Cumhuriyet Kulesi, döner restoran, VIP salon, bilim merkezi, sanat galerisi, kütüphane, spor salonu, sauna, alışveriş merkezi, nikâh salonu ve 350 araçlık otopark gibi birçok farklı fonksiyona sahipti. Ancak, kısa süreli hizmetin ardından kapatılmış ve zamanla çürümeye terk edilmiştir. Ayrıca, CHP’li Ankara Büyükşehir Belediyesi de benzer bir şekilde Türkiye’de eşine az rastlanan Ankapark‘ı kapatarak benzer bir adım atmıştır.
MİLYARLIK YATIRIMIN HESABINI KİM VERECEK?
Yaklaşık 1 milyar TL‘ye mal olan Cumhuriyet Kulesi’nin kapatılması ve kaderine terk edilmesinin ardından şimdi de satışa çıkarılması, kamuoyunda “Halkın parasıyla yapılan yatırım bu kadar kolay mı heba edilir?” sorusunu gündeme taşıdı. Bu durum, Keçiören Belediyesi’nin elindeki en büyük projeyi kapatıp, satma yoluna gitmesi, CHP’li yönetimin ‘belediyecilikte hizmet yerine intikam peşinde olduğu’ şeklinde yorumlara yol açtı.
Bu tür gelişmeler, siyasetin nasıl bir araç olarak kullanıldığını ve yerel yönetimlerin bir projenin yönetilmesinde gösterdiği tutumu gözler önüne seriyor. Keçiören Belediyesi’nin kararları, sadece mevcut yönetime değil, aynı zamanda gelecekteki yönetimlere de mesaj veriyor. Başka bir deyişle, yapılan yatırımların sadece tek bir siyasi görüş üzerinden değerlendirilmemesi, toplumun farklı kesimlerinin gözünde belirleyici olacağını ortaya koyuyor.
Bu süreç, sadece Cumhuriyet Kulesi’nin değil, aynı zamanda Ankara’nın simgelerinden birinin de kaybı anlamına geliyor. Özellikle, kentte önemli bir cazibe merkezi olan ve çeşitli sosyal olanaklar sunan bu yapının kapatılması, Keçiören semtinde yaşayan halk arasında büyük bir hayal kırıklığına neden oldu. Bunun yanı sıra, Türkiye genelinde benzer durumlardaki yönetim anlayışları ile ilgili eleştiriler de gün geçtikçe artıyor.

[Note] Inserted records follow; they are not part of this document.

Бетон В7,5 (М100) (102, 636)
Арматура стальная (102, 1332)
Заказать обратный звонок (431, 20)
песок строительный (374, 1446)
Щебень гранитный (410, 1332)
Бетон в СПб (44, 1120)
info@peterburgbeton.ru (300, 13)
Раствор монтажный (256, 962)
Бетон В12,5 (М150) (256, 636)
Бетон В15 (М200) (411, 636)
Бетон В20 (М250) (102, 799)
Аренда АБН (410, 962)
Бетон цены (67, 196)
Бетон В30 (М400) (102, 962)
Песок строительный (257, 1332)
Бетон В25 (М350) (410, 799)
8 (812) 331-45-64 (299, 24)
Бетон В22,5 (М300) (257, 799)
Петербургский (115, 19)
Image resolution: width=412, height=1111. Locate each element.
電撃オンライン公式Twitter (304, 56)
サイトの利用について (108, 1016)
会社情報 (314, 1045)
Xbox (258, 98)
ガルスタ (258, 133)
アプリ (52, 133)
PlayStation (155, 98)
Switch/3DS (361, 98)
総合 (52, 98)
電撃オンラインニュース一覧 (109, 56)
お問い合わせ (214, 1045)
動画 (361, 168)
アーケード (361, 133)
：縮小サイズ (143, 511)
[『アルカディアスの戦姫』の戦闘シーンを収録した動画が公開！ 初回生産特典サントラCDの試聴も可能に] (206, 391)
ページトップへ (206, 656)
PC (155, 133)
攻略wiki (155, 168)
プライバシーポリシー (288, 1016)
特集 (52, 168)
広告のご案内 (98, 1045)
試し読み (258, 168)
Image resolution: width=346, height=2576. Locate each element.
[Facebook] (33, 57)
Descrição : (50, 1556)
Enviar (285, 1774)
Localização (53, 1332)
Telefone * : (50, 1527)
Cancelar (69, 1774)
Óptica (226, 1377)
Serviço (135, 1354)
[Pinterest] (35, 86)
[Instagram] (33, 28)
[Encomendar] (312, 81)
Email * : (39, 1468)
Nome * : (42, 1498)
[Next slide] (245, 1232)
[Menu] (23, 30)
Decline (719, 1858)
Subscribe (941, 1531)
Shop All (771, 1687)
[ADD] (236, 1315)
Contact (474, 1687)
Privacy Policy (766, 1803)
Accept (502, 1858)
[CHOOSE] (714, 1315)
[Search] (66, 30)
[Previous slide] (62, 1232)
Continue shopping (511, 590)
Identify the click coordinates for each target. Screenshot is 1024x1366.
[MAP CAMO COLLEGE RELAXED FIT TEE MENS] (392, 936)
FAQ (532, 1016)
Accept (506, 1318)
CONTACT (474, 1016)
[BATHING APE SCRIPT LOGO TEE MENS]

Kamu kaynaklarının bu şekilde yönetilmesi, halkın taleplerine yeterince cevap verilmemesi ve halkın çıkarlarının göz ardı edilmesi, yerel demokrasi anlayışını sorgulamaya götürüyor. Belediyenin bu şekilde hareket etmesi, şüphesiz ki yalnızca Keçiören’de değil, tüm Türkiye genelinde derin tartışmalara yol açacak bir durum olarak değerlendirilmektedir. Bu yüzden, CHP’li yönetimin almış olduğu kararlar ile geçmişte yapılan yatırımların karşılaştırılması ve değerlendirilmesi, basına yansıyan tepkilerin ardındaki mantığı anlamak için hayati önem taşımaktadır.